Bad Company—See [Companions, Evil].
Bad to Worse—See [Down Grade, The].
BADNESS IN BOYS
“He is a bad boy” may mean so many things. In the eyes of some teachers a boy is “bad” if he talks repeatedly to his neighbor. The boy who has a fight with another boy is “bad.” The boy who does not study his lessons is “bad.” The boy who goes to a moving-picture show is “bad.” The boy who throws ink across the room is “bad.” The boy who “answers back” is “bad.” The boy who rifles the teacher’s desk is “bad.” The boy who disobeys school rules is “bad.” “Give a dog a bad name and hang him” should now read, “Give a boy a bad name and ruin him.”
All school types of “badness” need classification. Many of them under careful classification would no longer be considered “bad.” A boy’s wrong acts are often due not so much to deliberate choosing of wrong after he knows right, but to the lack of any sense of right or wrong. Children’s so-called “badness” is due to unmorality oftener than to immorality. Until a boy’s moral nature has been roused and developed, it is absurd to think that one can find the basis of appeal in theoretic ethics or right for right’s sake. Who is to blame when blind, unquestioning obedience to short-sighted, arbitrary school rules is made the basis of a child’s conduct and reputation?

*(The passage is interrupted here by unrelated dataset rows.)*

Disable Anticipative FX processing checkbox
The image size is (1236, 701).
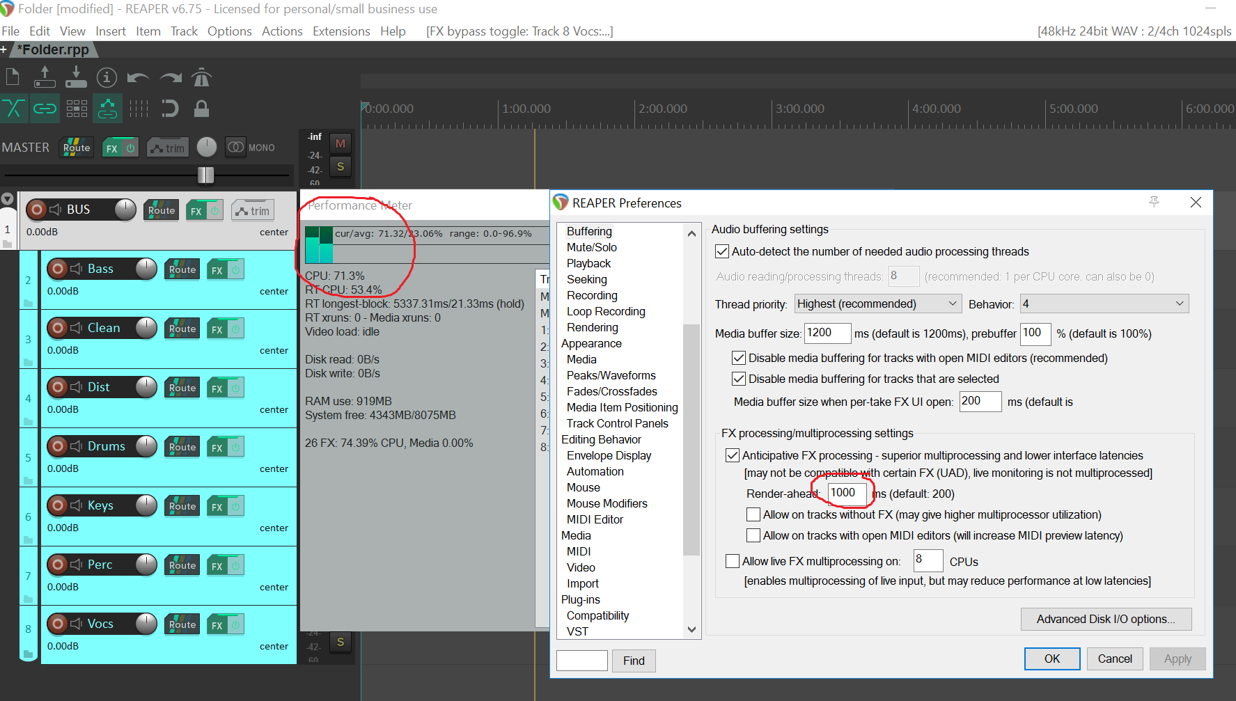pos(733,455)
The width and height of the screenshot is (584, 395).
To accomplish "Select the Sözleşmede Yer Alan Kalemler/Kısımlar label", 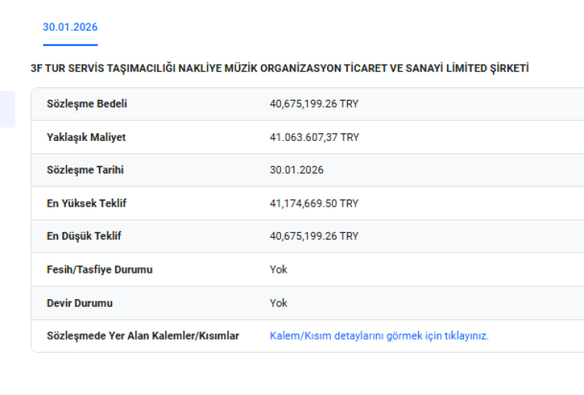I will coord(142,336).
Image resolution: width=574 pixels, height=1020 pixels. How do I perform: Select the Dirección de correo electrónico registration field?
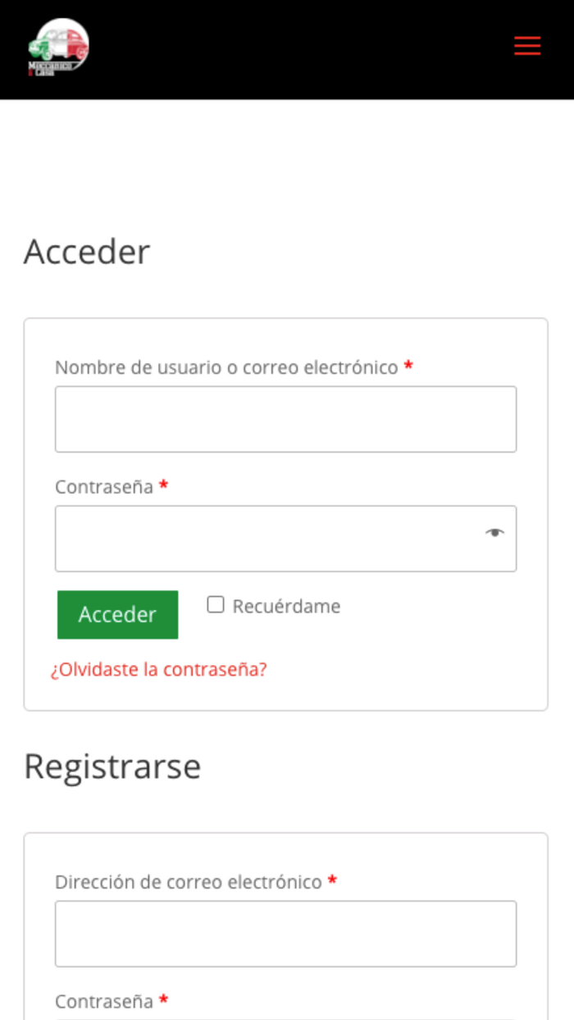(285, 934)

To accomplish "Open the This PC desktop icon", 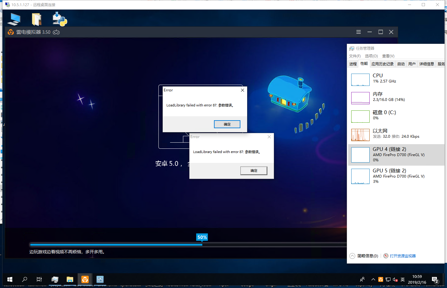I will [14, 19].
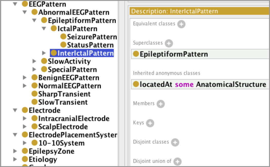Screen dimensions: 270x167
Task: Click plus icon beside Members
Action: pyautogui.click(x=160, y=104)
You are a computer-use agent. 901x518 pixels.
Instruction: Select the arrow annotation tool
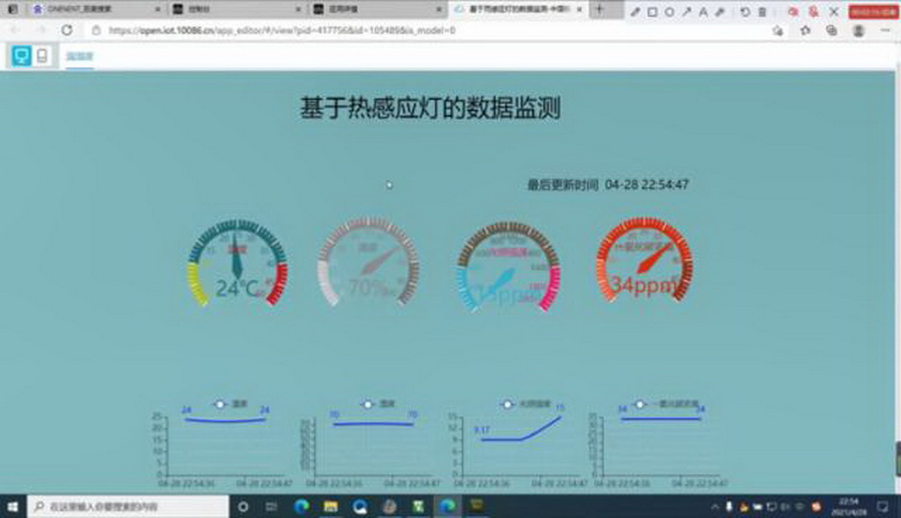[x=685, y=11]
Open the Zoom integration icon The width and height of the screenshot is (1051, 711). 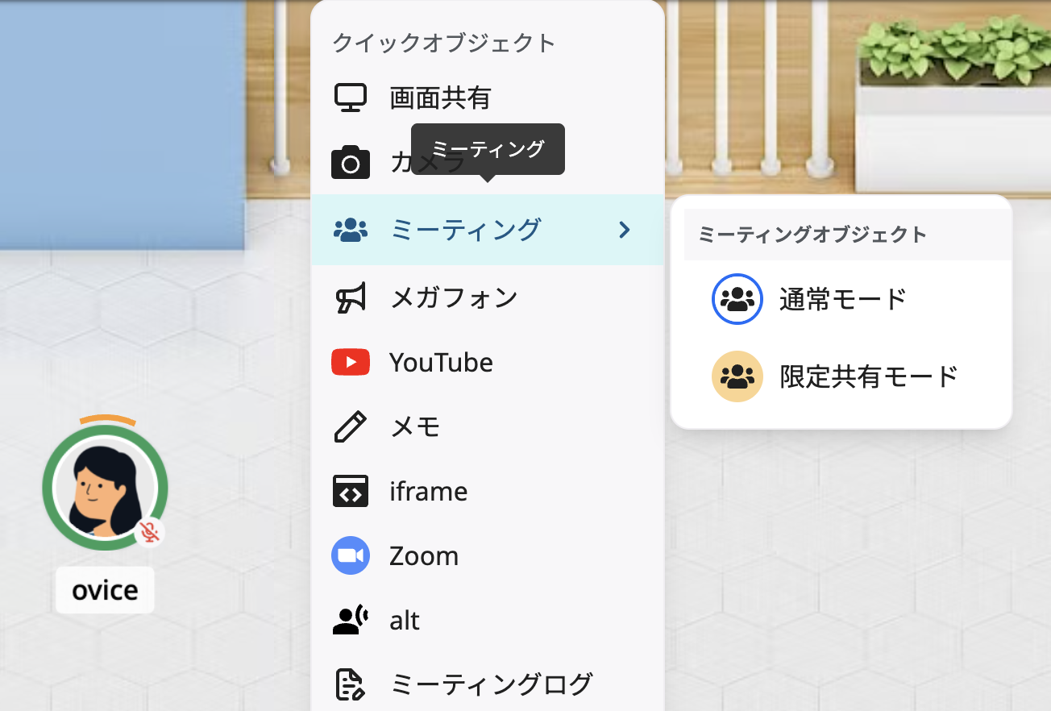coord(351,555)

When children go through school learning nothing except what can be given to hundreds simultaneously, in classes so large that undue emphasis is laid upon order and quiet, who is to blame if the majority leave school with morals that alarm those interested? Go through the list of “bad boys” in your school or your town. Classify their offenses. Is immorality or unmorality responsible? If the latter, what share of the blame for this condition belongs to the school? Why consider a boy hopeless or degenerate because he commits a moral offense? Do we consider him intellectually hopeless or defective because of his errors in spelling or arithmetic?—Julia Richman, “Proceedings of the National Education Association,” 1909.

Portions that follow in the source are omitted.